• **What to work on**
Wherever a line in the records contains the word "pixels", return that line.

• **Data for processing**
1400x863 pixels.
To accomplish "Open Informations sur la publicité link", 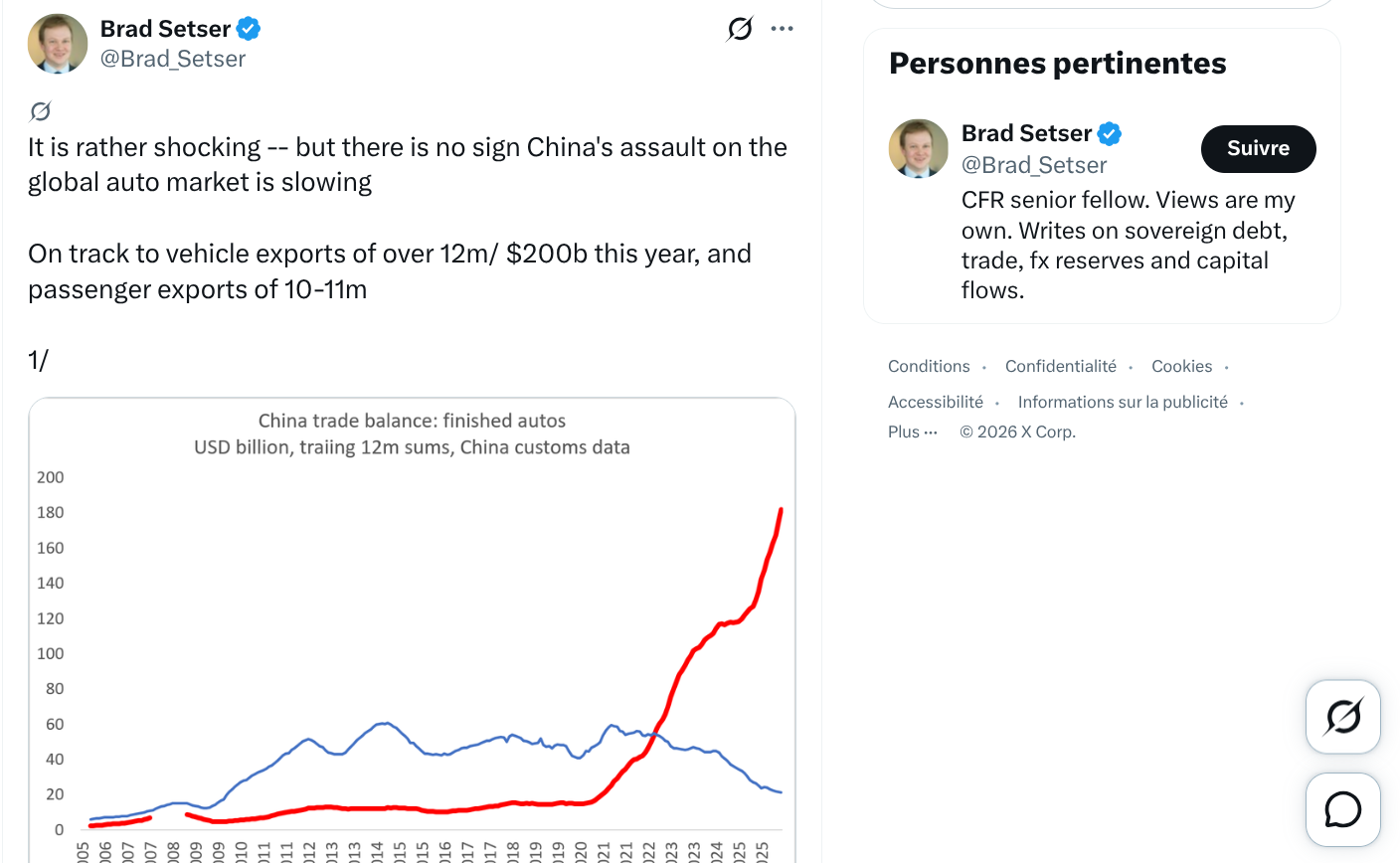I will pyautogui.click(x=1123, y=402).
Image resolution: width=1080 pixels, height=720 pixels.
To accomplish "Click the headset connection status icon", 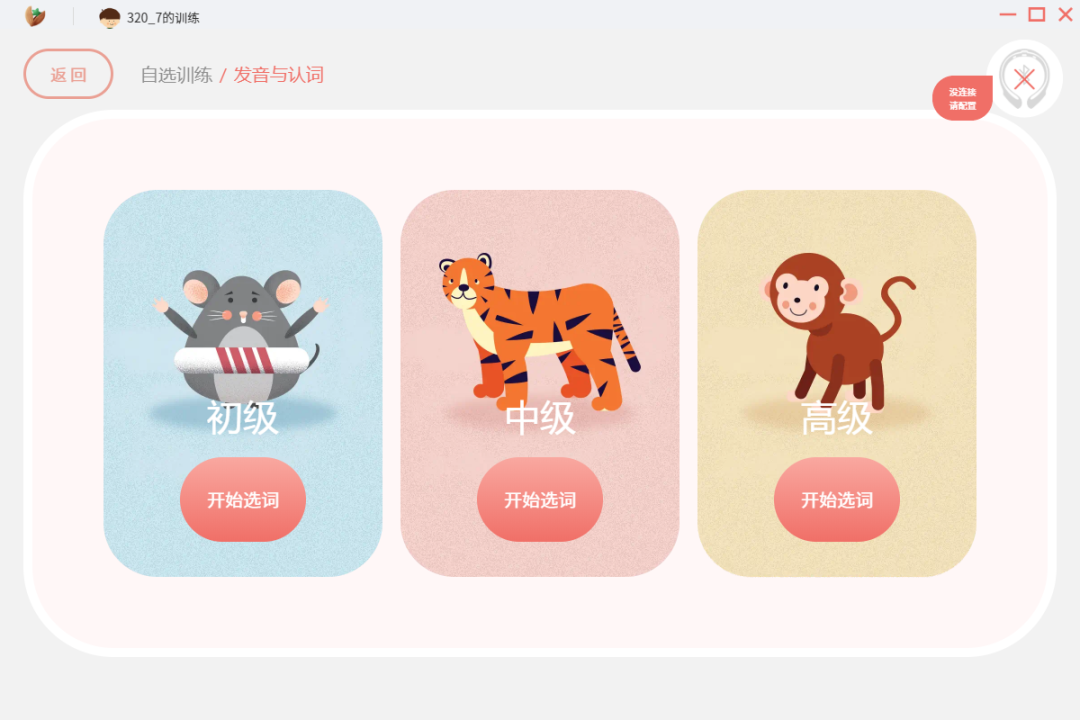I will tap(1024, 79).
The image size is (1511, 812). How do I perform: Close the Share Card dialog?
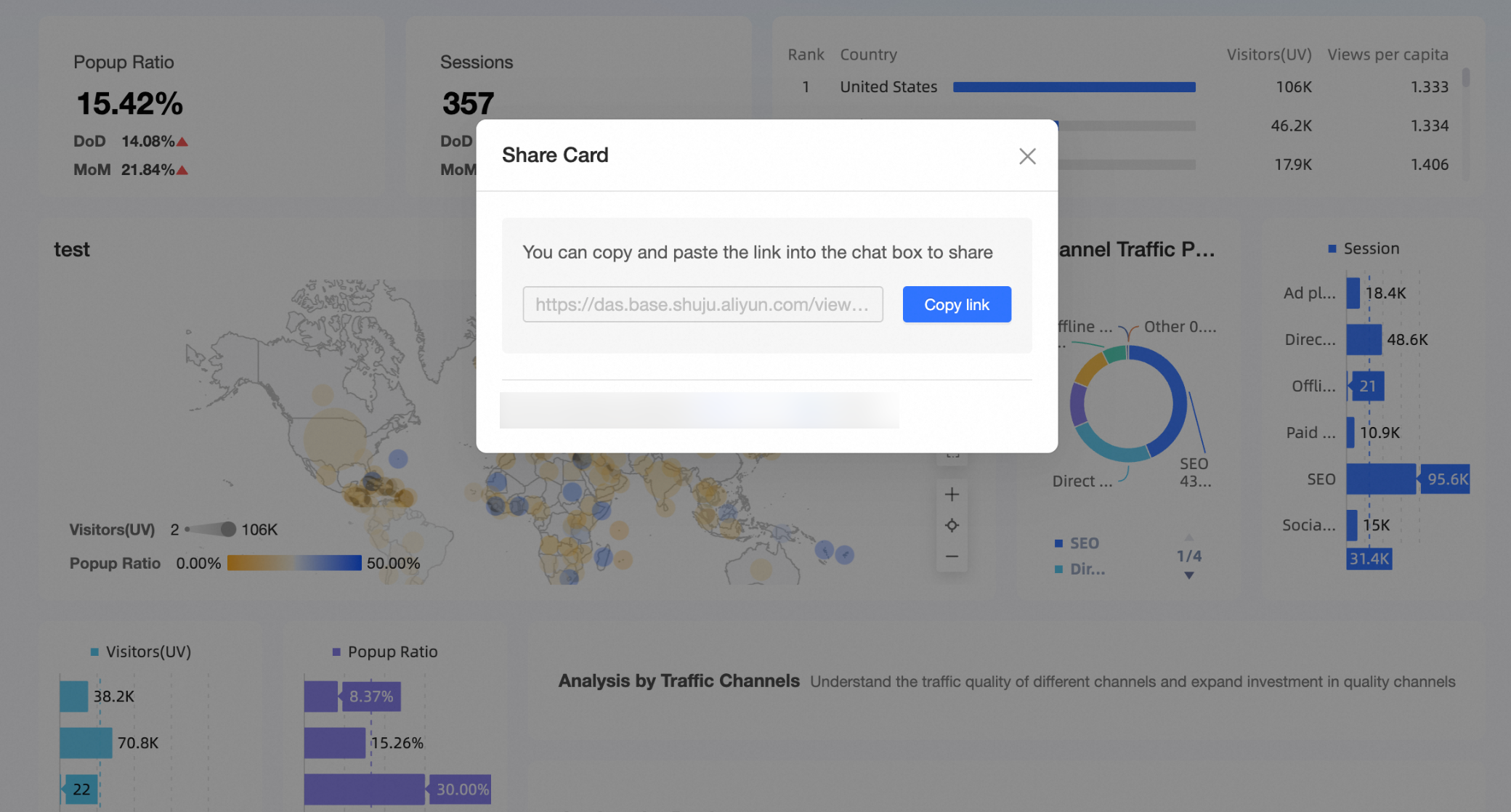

• **Answer below**
1400x863 pixels.
Image resolution: width=1080 pixels, height=720 pixels.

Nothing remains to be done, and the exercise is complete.